◆ Work item: Write each entry down again precisely, skipping nothing.

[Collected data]
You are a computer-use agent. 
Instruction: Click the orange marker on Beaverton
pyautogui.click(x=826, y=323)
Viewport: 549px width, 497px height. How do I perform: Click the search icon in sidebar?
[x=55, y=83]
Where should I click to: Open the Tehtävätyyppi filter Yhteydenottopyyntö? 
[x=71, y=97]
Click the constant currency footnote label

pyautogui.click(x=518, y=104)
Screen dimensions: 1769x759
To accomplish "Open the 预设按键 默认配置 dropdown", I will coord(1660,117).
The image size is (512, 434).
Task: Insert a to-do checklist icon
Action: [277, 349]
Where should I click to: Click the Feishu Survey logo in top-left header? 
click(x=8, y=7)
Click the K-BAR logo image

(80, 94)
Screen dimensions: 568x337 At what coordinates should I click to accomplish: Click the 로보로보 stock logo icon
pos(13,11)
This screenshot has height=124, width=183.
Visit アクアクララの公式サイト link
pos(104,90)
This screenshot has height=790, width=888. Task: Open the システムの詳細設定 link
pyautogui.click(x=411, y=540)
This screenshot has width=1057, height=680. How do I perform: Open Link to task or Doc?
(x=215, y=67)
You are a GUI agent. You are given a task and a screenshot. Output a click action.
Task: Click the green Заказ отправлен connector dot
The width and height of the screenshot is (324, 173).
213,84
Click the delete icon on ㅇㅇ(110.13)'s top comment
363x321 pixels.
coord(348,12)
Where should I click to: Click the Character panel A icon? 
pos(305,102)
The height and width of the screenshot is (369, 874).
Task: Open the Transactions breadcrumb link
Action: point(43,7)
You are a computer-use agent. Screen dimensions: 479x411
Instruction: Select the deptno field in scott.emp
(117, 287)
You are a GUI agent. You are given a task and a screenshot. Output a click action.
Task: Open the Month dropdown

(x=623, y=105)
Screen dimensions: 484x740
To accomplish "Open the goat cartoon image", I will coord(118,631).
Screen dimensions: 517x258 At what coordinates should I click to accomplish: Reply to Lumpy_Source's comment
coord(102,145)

◆ Reply:
You are a computer-use agent. 
Instruction: Click the orange marker on Beaverton
pyautogui.click(x=826, y=323)
Viewport: 549px width, 497px height. How do I perform: Click the search icon in sidebar?
[x=55, y=83]
Where should I click to: Open the Tehtävätyyppi filter Yhteydenottopyyntö? 
[x=71, y=97]
Click the constant currency footnote label

pyautogui.click(x=518, y=104)
Screen dimensions: 1769x759
To accomplish "Open the 预设按键 默认配置 dropdown", I will coord(1660,117).
The image size is (512, 434).
Task: Insert a to-do checklist icon
Action: [277, 349]
Where should I click to: Click the Feishu Survey logo in top-left header? 
click(x=8, y=7)
Click the K-BAR logo image

(80, 94)
Screen dimensions: 568x337 At what coordinates should I click to accomplish: Click the 로보로보 stock logo icon
pos(13,11)
This screenshot has height=124, width=183.
Visit アクアクララの公式サイト link
pos(104,90)
This screenshot has height=790, width=888. Task: Open the システムの詳細設定 link
pyautogui.click(x=411, y=540)
This screenshot has width=1057, height=680. How do I perform: Open Link to task or Doc?
(x=215, y=67)
You are a GUI agent. You are given a task and a screenshot. Output a click action.
Task: Click the green Заказ отправлен connector dot
The width and height of the screenshot is (324, 173).
213,84
Click the delete icon on ㅇㅇ(110.13)'s top comment
363x321 pixels.
coord(348,12)
Where should I click to: Click the Character panel A icon? 
pos(305,102)
The height and width of the screenshot is (369, 874).
Task: Open the Transactions breadcrumb link
Action: point(43,7)
You are a computer-use agent. Screen dimensions: 479x411
Instruction: Select the deptno field in scott.emp
(117, 287)
You are a GUI agent. You are given a task and a screenshot. Output a click action.
Task: Open the Month dropdown

(x=623, y=105)
Screen dimensions: 484x740
To accomplish "Open the goat cartoon image", I will coord(118,631).
Screen dimensions: 517x258 At what coordinates should I click to accomplish: Reply to Lumpy_Source's comment
coord(102,145)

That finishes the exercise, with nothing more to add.